TEXTO DE ORIGEM:
Estamos acompanhando, tristes e inconformados, essa lamentável guerra no mundo eslavo. É realmente inaceitável que o ser humano, em pleno Terceiro Milênio, terceira década do século 21, esteja envolvido nessas ações bélicas, tão descabidas e anacrônicas. As redes de comunicação e a tecnologia da informática, com a abundância de imagens e comentários, estressam-nos ainda mais frequente e profundamente. E quando sugerem o terror distópico da Terceira Guerra Mundial, espalham o pânico.
Por que nossa evolução ética, afetiva, intelectual e cultural não são suficientes para impedir as guerras? Simplesmente porque o animal humano não percebe que só ataca quando está fraco.
Um mamífero predador está sossegado em seu território. Se a fome incomodar, ele sente a fraqueza, vai batalhar em busca da presa.
Depois de alimentado, volta ao repouso. Se um concorrente se aproxima, surge novo incômodo, ele sente outra fraqueza, levanta-se e prepara-se para a luta.
O animal humano (A H – lembrando sempre, A H: somos Animais e Humanos), evidentemente, só atacará se estiver com alguma fraqueza. São os seus medos que o tornam agressivo.

EXTRATO DOS DADOS:
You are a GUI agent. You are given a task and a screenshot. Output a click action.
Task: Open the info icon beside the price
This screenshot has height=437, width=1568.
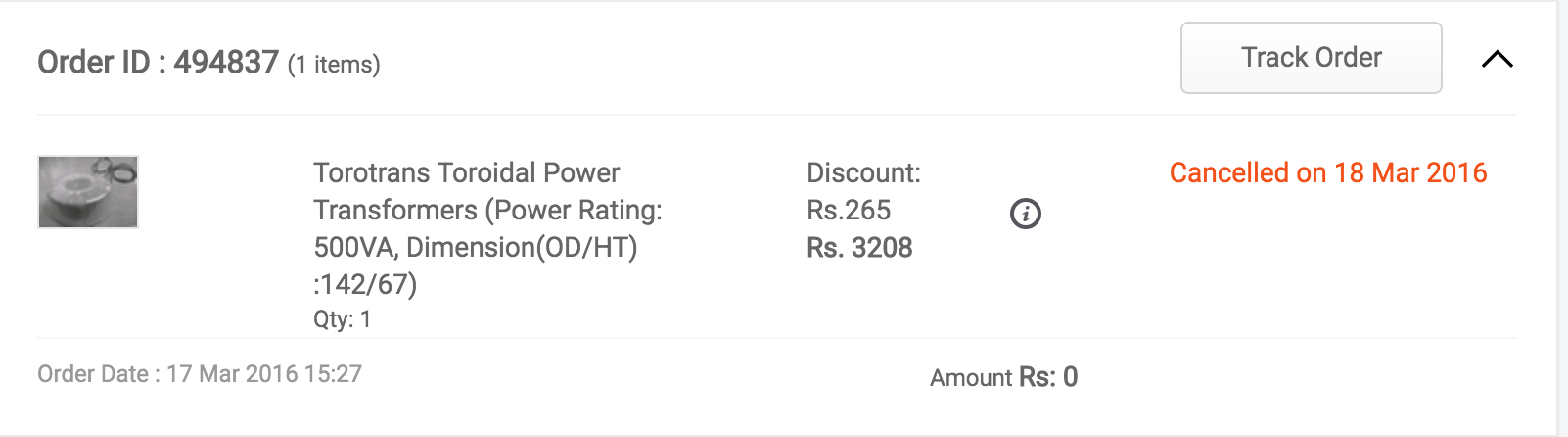pos(1025,214)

O QUE FAZER:
(A) Transcreva do texto de origem, sem nenhuma alteração, o trecho que se inicia nas palavras que contêm "Por que nossa" e se encerra em "busca da presa.".
(B) Segundo o texto de origem, o que torna o animal humano agressivo?

RESPOSTAS COMPLETAS:
(A)
Por que nossa evolução ética, afetiva, intelectual e cultural não são suficientes para impedir as guerras? Simplesmente porque o animal humano não percebe que só ataca quando está fraco.
Um mamífero predador está sossegado em seu território. Se a fome incomodar, ele sente a fraqueza, vai batalhar em busca da presa.

(B) São os seus medos que o tornam agressivo.